#### TASK DESCRIPTION:
Starting at the line with "Image resolution: width=2576" and going on through the line with "Task: Click the arrow", reproduce each line in the records below exactly and nothing more.

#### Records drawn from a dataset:
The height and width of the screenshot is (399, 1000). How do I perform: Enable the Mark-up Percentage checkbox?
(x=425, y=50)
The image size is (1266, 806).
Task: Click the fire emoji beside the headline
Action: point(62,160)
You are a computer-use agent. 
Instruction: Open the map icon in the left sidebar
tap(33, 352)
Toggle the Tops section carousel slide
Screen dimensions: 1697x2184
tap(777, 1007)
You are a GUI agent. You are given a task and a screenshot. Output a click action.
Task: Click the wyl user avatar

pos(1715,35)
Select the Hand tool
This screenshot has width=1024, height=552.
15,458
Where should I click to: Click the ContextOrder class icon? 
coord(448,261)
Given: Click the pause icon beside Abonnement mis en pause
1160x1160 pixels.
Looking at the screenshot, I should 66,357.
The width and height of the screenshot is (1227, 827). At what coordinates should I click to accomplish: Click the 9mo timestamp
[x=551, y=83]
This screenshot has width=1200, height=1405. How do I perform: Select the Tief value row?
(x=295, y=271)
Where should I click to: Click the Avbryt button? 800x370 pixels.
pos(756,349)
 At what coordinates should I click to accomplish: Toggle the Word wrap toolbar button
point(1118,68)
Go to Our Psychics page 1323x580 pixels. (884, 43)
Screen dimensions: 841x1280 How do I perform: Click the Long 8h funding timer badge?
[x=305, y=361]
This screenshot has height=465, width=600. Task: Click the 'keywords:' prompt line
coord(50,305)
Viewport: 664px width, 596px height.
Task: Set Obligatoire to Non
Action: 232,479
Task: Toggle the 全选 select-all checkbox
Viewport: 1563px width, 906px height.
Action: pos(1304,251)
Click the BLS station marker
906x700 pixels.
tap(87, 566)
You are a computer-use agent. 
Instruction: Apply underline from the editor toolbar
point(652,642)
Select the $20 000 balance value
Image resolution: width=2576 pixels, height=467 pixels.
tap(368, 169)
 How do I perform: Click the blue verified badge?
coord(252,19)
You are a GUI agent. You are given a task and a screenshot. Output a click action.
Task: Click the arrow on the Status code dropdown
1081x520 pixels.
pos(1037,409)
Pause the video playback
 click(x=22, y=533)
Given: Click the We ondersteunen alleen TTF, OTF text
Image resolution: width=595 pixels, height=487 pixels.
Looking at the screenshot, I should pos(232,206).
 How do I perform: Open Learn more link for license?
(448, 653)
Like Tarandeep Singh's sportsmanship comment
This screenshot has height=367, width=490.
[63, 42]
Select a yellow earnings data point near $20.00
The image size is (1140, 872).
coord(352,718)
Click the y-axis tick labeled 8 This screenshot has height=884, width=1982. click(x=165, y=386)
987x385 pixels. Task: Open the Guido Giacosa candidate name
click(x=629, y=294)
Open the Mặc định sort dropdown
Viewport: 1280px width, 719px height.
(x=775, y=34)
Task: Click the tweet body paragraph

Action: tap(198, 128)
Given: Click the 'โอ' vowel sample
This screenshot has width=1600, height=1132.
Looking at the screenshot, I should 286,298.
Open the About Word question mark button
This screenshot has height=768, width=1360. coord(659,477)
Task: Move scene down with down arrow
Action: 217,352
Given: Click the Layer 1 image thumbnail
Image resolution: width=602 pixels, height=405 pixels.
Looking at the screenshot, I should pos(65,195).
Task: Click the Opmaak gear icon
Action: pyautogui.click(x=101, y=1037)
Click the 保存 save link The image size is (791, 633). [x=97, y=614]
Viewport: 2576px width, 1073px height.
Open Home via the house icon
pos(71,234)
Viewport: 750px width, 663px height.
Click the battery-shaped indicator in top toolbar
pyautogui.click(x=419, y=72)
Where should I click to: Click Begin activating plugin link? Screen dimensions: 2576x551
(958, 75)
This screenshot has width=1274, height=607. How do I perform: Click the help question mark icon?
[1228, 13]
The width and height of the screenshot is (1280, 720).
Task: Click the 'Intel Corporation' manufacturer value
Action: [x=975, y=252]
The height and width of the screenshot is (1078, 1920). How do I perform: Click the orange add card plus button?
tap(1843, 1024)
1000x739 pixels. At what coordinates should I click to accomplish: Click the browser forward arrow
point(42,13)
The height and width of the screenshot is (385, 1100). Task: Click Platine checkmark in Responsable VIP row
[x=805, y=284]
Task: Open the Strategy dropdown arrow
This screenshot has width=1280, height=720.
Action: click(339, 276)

#### RESPONSE AREA:
Image resolution: width=2576 pixels, height=467 pixels.
tap(368, 169)
 How do I perform: Click the blue verified badge?
coord(252,19)
You are a GUI agent. You are given a task and a screenshot. Output a click action.
Task: Click the arrow on the Status code dropdown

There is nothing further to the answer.